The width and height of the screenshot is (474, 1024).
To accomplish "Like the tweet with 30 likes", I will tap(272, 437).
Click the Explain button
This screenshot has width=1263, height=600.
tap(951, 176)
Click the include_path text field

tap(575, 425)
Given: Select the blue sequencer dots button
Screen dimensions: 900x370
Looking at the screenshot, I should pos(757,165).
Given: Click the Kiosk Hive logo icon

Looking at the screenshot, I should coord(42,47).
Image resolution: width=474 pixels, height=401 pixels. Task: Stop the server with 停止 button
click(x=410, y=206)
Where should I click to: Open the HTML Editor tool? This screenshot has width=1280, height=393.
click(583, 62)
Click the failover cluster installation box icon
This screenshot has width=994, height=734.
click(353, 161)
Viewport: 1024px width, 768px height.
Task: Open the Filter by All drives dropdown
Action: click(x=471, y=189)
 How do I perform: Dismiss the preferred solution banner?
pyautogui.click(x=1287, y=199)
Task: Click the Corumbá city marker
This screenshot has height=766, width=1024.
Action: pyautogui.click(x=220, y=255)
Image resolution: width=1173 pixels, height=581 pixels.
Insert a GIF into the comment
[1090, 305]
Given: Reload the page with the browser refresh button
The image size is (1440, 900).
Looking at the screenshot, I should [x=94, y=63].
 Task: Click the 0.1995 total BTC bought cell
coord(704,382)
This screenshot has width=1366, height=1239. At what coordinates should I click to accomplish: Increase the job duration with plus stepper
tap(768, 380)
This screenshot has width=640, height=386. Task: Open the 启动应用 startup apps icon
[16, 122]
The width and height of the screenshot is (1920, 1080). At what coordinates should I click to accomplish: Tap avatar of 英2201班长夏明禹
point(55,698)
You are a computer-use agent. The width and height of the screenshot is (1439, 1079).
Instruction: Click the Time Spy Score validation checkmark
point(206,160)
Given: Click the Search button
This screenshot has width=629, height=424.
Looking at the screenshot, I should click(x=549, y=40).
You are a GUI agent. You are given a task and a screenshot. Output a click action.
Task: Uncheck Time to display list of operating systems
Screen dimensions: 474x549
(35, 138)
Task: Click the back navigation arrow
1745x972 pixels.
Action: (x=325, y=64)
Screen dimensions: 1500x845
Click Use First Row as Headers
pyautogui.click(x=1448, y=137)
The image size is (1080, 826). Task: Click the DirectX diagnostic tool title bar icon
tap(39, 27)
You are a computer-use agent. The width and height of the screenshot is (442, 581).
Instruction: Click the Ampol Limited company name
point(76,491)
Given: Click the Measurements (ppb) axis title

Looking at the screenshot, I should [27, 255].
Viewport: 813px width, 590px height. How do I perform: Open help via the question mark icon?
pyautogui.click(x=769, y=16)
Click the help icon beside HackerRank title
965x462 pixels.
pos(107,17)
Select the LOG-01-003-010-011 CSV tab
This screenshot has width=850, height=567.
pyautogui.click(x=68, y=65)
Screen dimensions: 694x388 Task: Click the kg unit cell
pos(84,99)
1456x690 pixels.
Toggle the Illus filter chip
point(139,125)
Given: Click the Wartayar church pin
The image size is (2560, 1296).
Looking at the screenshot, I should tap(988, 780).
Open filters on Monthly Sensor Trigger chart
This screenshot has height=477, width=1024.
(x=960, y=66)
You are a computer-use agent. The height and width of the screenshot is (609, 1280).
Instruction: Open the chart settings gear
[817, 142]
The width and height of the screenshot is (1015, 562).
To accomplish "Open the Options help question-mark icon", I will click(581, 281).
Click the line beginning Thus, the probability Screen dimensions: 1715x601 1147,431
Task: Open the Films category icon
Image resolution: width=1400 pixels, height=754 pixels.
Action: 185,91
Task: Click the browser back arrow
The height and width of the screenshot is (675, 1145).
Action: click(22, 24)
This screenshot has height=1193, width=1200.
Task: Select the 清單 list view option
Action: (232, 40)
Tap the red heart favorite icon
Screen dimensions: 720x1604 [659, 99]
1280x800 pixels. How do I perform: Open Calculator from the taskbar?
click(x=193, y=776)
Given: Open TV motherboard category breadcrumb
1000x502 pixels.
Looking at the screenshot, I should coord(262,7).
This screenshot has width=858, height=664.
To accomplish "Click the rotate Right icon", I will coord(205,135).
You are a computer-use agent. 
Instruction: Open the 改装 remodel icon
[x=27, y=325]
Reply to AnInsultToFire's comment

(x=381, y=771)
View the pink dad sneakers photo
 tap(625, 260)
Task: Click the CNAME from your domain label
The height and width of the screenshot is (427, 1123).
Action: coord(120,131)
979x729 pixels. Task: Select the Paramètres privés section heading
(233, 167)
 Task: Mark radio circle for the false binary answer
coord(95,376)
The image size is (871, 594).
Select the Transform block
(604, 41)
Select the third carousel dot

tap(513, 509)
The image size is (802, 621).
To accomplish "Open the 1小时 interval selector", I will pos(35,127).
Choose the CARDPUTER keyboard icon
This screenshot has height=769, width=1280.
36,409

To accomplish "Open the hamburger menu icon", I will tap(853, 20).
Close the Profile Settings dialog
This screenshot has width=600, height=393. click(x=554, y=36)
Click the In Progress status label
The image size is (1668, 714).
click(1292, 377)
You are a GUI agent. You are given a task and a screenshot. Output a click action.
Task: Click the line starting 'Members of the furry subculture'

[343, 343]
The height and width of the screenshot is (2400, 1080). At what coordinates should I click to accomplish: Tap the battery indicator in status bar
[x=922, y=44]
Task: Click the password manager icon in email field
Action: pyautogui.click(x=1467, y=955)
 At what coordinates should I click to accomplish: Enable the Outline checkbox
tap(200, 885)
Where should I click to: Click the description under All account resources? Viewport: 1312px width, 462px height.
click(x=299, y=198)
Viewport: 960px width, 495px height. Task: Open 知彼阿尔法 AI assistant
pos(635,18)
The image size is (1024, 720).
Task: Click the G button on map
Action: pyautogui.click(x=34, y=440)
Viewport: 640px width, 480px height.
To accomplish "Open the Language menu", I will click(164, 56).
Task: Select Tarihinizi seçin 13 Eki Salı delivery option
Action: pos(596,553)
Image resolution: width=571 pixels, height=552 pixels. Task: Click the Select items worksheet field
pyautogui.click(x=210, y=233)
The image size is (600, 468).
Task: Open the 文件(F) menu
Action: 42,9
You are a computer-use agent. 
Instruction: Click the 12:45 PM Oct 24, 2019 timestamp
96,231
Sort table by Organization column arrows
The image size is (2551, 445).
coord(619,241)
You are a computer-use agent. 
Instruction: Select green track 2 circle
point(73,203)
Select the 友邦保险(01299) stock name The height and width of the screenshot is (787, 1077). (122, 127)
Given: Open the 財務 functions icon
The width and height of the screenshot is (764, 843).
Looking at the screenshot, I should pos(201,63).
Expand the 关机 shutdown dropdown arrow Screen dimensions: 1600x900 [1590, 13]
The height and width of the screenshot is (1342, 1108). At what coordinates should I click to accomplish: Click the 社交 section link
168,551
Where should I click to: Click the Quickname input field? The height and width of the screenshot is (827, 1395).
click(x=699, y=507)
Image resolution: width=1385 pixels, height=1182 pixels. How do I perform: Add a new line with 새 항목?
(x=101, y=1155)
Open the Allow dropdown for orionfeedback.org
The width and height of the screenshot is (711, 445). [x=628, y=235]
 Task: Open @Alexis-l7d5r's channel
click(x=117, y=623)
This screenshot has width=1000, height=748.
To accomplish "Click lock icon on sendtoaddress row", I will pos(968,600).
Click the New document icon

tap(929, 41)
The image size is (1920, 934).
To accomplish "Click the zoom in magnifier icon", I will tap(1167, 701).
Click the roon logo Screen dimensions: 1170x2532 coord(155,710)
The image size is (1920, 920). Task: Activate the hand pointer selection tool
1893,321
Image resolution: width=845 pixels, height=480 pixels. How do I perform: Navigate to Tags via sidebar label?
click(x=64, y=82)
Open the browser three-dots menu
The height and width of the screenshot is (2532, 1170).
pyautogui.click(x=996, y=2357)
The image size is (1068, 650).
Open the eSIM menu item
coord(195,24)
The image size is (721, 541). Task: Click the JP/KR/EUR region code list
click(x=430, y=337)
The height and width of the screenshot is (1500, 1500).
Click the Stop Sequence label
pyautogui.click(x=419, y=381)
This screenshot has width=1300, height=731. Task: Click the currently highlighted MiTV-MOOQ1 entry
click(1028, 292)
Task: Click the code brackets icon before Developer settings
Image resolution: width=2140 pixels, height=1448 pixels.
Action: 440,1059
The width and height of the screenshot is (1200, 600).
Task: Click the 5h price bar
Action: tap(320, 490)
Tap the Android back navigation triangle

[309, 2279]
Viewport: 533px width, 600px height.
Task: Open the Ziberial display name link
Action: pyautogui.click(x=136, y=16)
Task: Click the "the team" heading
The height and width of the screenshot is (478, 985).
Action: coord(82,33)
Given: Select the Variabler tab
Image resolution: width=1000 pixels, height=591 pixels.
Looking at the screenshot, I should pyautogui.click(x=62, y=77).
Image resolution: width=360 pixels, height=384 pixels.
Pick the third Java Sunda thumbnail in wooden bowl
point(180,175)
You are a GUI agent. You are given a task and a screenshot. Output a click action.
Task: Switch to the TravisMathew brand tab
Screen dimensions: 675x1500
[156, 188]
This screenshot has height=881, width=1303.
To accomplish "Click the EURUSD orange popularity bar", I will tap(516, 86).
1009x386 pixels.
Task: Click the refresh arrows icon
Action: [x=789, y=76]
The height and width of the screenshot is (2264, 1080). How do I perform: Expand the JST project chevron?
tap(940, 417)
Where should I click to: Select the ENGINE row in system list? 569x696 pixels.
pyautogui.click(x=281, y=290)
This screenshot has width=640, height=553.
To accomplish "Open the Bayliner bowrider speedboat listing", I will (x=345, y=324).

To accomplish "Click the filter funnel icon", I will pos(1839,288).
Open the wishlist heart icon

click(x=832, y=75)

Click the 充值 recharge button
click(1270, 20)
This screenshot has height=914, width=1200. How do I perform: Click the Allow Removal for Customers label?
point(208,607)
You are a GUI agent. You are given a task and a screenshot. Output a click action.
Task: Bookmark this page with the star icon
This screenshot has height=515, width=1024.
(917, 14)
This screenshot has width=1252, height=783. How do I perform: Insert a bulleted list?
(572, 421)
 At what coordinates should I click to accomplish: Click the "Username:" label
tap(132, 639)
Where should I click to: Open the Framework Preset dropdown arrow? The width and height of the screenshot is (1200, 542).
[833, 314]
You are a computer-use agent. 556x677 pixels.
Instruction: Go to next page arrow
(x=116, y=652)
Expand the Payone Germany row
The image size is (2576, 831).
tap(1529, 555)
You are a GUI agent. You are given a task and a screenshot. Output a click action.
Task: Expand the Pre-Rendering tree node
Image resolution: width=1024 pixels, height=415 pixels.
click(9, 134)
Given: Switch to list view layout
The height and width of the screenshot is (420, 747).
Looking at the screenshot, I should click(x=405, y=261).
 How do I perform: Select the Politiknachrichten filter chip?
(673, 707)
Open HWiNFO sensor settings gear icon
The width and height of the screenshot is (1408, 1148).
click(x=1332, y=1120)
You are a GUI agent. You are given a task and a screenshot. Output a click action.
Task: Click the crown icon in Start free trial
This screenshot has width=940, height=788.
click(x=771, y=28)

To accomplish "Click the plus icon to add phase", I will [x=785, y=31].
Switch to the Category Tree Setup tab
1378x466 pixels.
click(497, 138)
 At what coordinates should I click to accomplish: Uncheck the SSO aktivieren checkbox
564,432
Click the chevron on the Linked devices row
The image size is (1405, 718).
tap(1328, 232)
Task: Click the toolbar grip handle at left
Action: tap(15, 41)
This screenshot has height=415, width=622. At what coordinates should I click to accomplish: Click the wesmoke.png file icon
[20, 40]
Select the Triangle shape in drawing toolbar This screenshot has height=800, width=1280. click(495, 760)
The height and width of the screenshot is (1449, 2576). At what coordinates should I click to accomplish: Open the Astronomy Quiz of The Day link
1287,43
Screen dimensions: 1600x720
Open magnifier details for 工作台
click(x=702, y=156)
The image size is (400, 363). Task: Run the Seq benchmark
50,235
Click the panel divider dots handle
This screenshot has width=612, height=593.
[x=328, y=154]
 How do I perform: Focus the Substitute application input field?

→ **TASK TO COMPLETE**
If a line in the entries above has the word "computer", copy it.

→ **RESULT FOR THIS EXERCISE**
You are a computer-use agent. The width and height of the screenshot is (1439, 1079).
You are a computer-use agent. The width and height of the screenshot is (442, 581).
You are a computer-use agent. The height and width of the screenshot is (609, 1280).
You are a computer-use agent. 
You are a computer-use agent. 
You are a computer-use agent. 
You are a computer-use agent. 556x677 pixels.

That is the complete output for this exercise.